Shoving any unnecessary feelings down I adjusted my grip on her shoulders and legs and followed the slouched backs of my company.

 **May's P.O.V**

The darkness surrounded me again. My friend and ally since I can remember, an escape for me to fall into. The black of sleep was different than the smothering emptiness of my old cell which was cold and cruel and merciless. The black of sleep wrapped around me and comforted me, whispering sweet nothings into my ear.

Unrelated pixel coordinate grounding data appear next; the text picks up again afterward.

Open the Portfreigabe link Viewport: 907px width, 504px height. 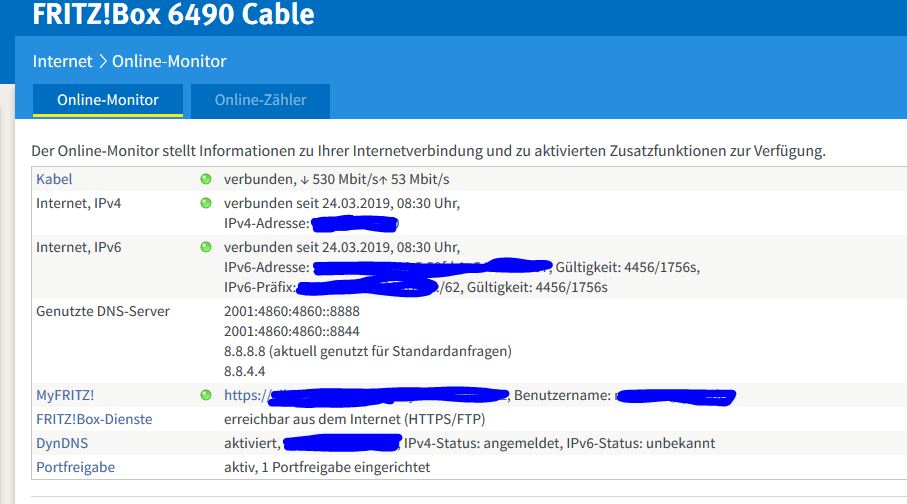click(x=75, y=467)
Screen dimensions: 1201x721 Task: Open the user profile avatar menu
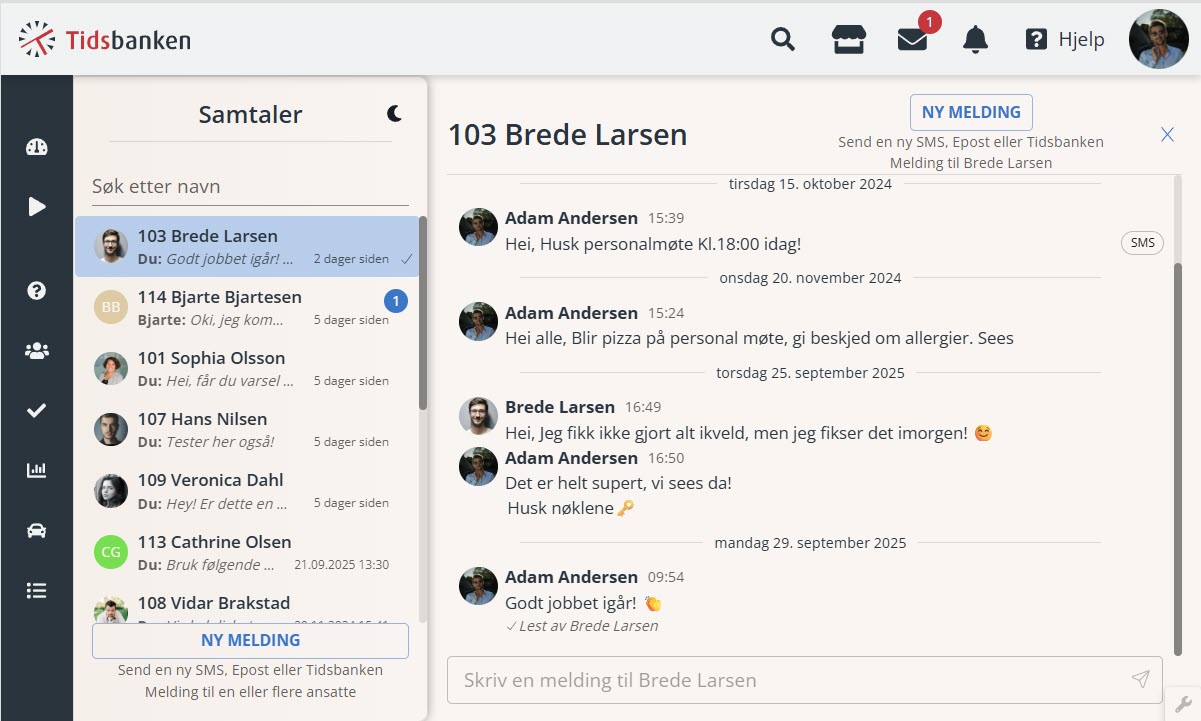pyautogui.click(x=1158, y=39)
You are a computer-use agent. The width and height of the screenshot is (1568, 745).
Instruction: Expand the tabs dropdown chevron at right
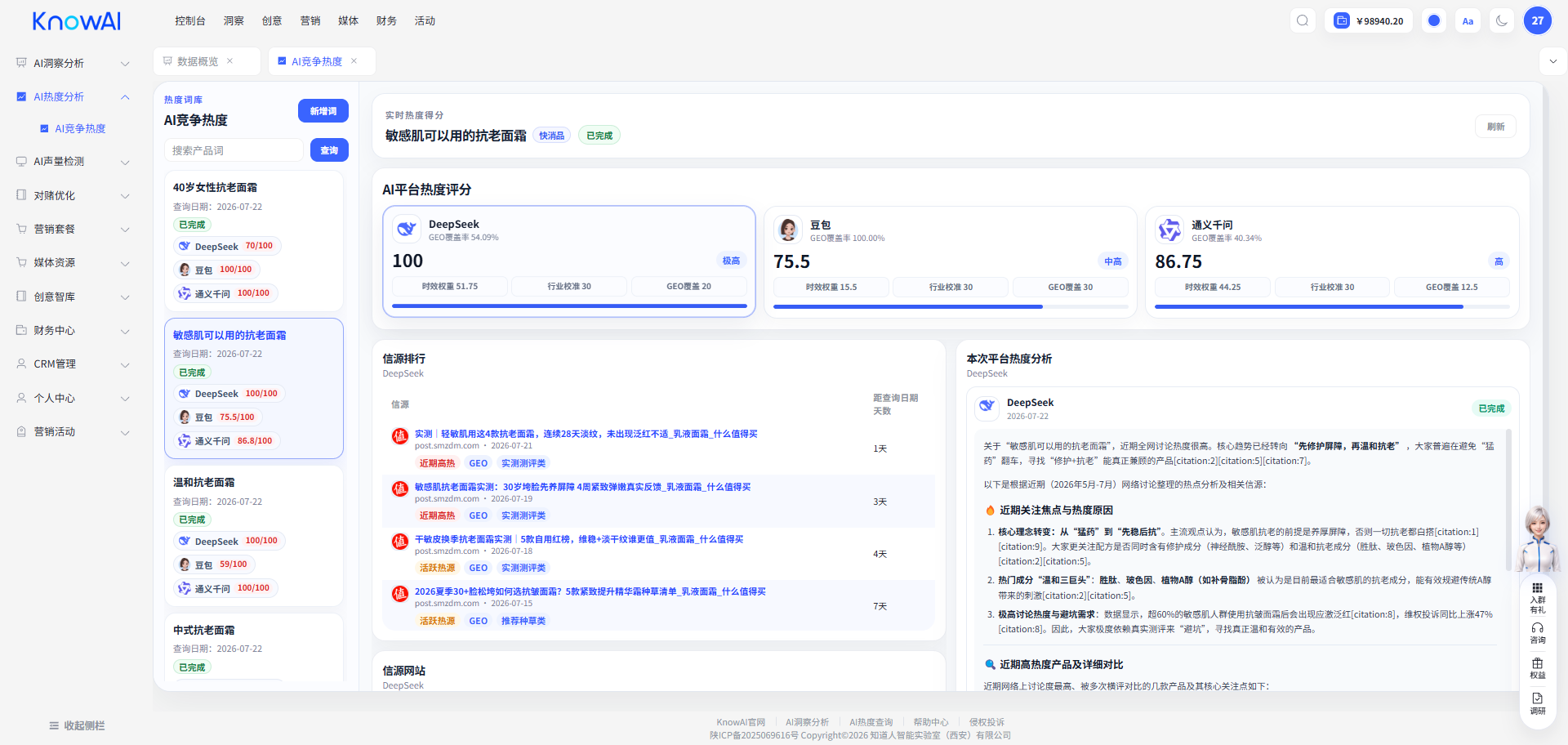pyautogui.click(x=1553, y=61)
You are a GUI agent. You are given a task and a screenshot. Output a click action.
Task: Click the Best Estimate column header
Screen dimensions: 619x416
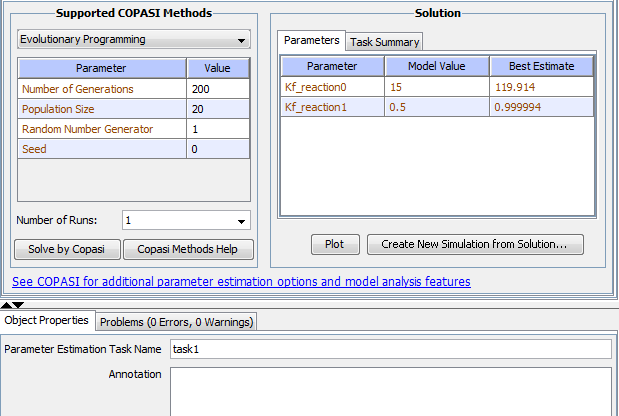pyautogui.click(x=541, y=66)
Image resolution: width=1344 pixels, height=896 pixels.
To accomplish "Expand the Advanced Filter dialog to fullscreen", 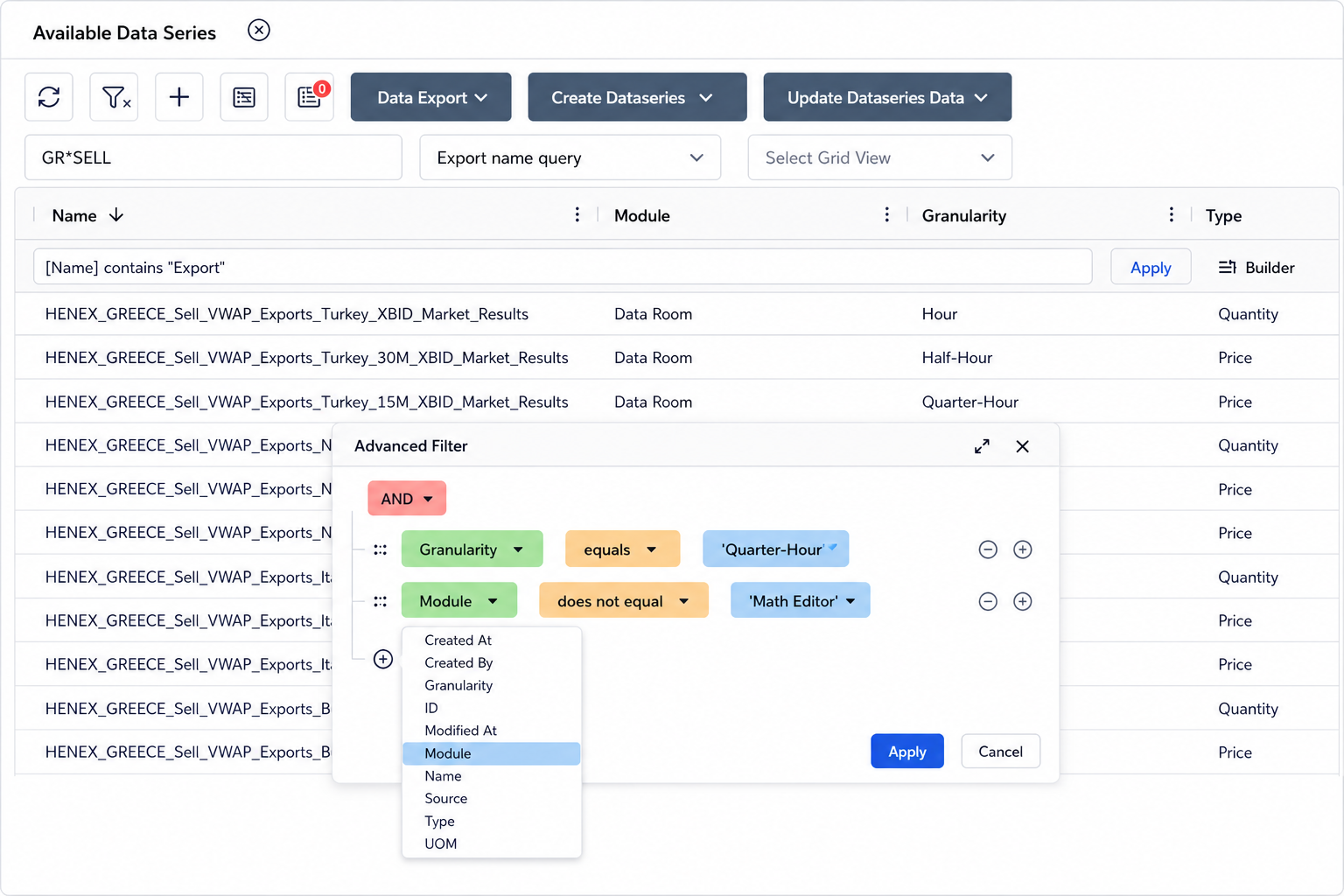I will click(982, 446).
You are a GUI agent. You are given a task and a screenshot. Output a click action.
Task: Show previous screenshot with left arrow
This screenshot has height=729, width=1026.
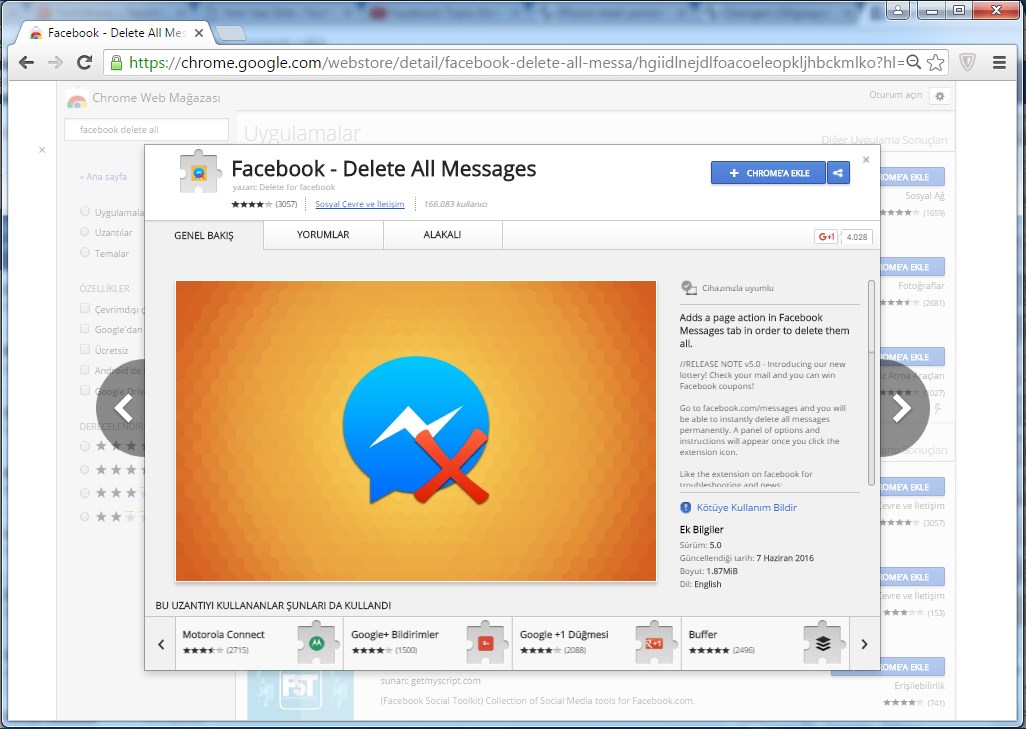[124, 408]
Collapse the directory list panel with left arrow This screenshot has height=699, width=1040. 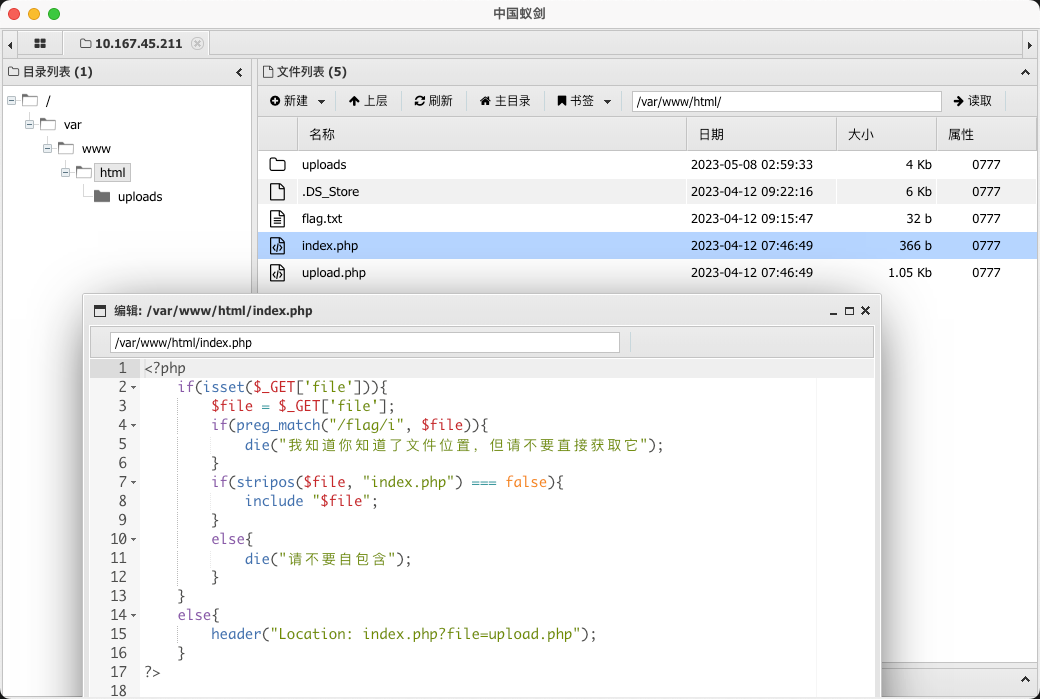pyautogui.click(x=239, y=72)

And so, I felt no desire to open my eyes when something nudged my senses. Like a shaft of light piercing through my senses, my thoughts. The light wasn't natural, didn't feel like rays of sun. It called to me. Daring me to open my eyes and see what it was. Something inside of me stirred at the light, as if waking up.

 _Magic_. Magic was the only thing I could think of to describe it. Curiosity heaved me from the comforting shadow of sleep and forced me to peal my eyes open.

I did not see the _thing_ prodding my senses but saw two towering walls of rock coming up close on either side of me. They were swaying and leaning and pulsing. I blinked, once, twice. No not the walls, I was swaying. I was being carried.

My neck groaned as I leaned to see who had a loose grip on my shoulders and legs. First, I saw a deep blue tunic, smothered in blood and grime. Then a fur rimmed cloak. Then dark hair braided and filthy.

 _Thorin._ Thorin Oakenshield, the man who had despised me from the beginning was _carrying me_. Shock ran through me, so much that I jerked in his arms. He started and looked down to me, features wary and tightened his grip on me. From this close I could see the flecks of ice in his blue eyes. Blue eyes. Kili. The trolls. The dagger. Alarm sprang into my blood.

"Kili," I croaked, still groggy from dehydration and fatigue. Thorin's features softened. Those black locks brushed my cheeks and I flinched away from the touch. He frowned.

"He is fine, thanks to you," He murmured. I sighed, relaxing in his arms. The _thing_ that woke me up began to back off and became no more than a flicker in my mind. Thorin squeezed through a tight gap in the rock and lifted me through sideways, the rock didn't so much as touch me. The leather cloak I was wrapped in stuck to my skin as he brought me back to his chest and said,

"Sleep, mi zharr, you are safe," He looked back in front of him. Case closed.

So, I did. I let the darkness guide me back into the grey city of sleep.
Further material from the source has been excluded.